*EXERCISE GOAL*. In the forum post about debt management advice, copy everything from "## sarryan1 (3" down to "option are available.", replacing "single parent" with "working parent".

*SUPPLIED TEXT*.
# Urgent debt managment advice



## sarryan1 (3 Oct 2011)

Hi All 
I am looking for advise as is everyone here on trying to deal with my money worries. I am a single parent , dreading another cold winters with no heaing not to mention christmas and all the cost that entails. I am in a serious need of a money makeover as it is got to the point now where there isnt any access to cash in our house hold. All my earning are comsumed by my heavy debt burden. 
I know I am an adult and must take responsbility for this and suck it up so to speak but it would be nice if anyone can offer me any constructive advise as to what option are available.

*DATA SECTION*.
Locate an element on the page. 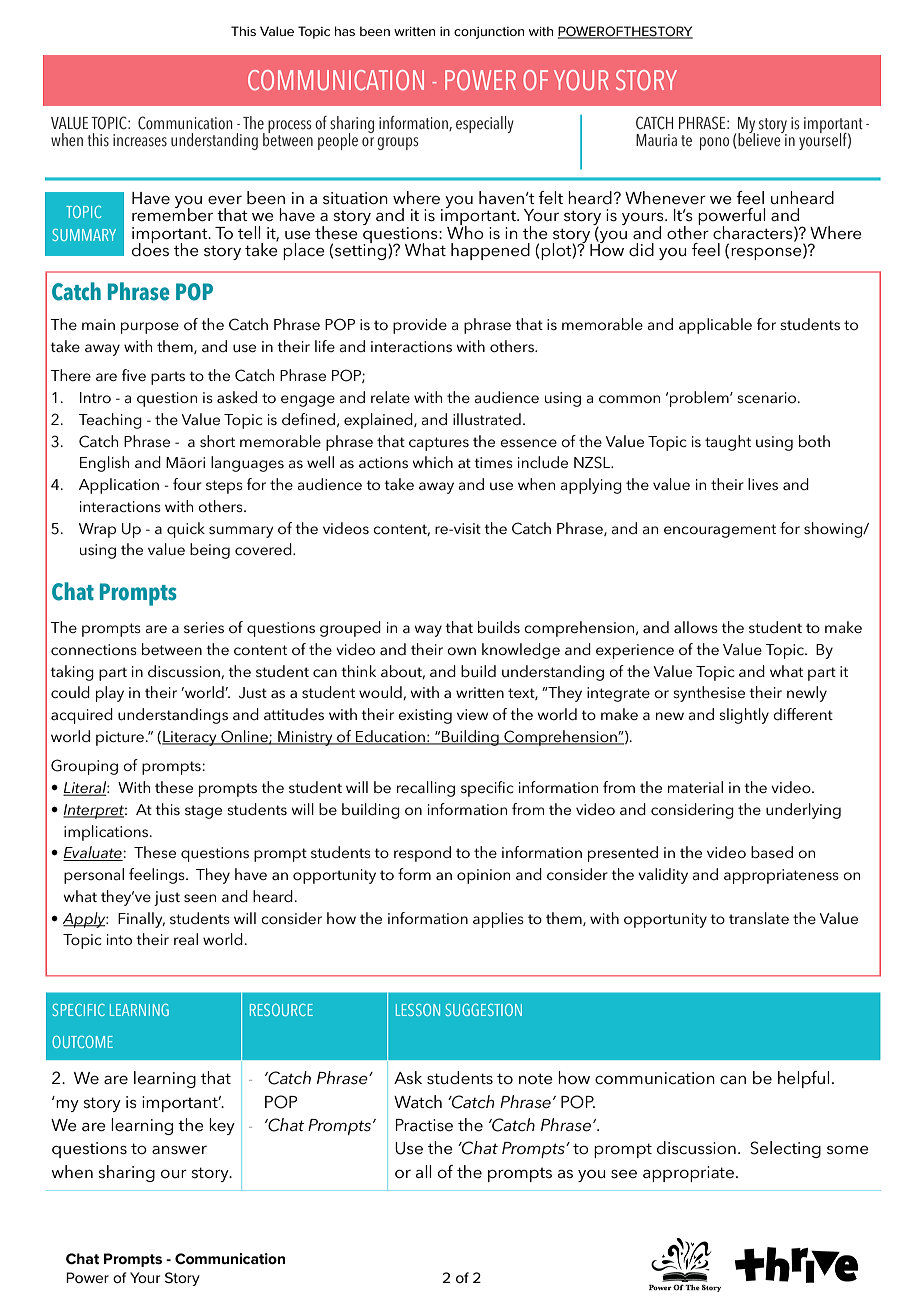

*FINISHED EXERCISE*.
## sarryan1 (3 Oct 2011)

Hi All 
I am looking for advise as is everyone here on trying to deal with my money worries. I am a working parent , dreading another cold winters with no heaing not to mention christmas and all the cost that entails. I am in a serious need of a money makeover as it is got to the point now where there isnt any access to cash in our house hold. All my earning are comsumed by my heavy debt burden. 
I know I am an adult and must take responsbility for this and suck it up so to speak but it would be nice if anyone can offer me any constructive advise as to what option are available.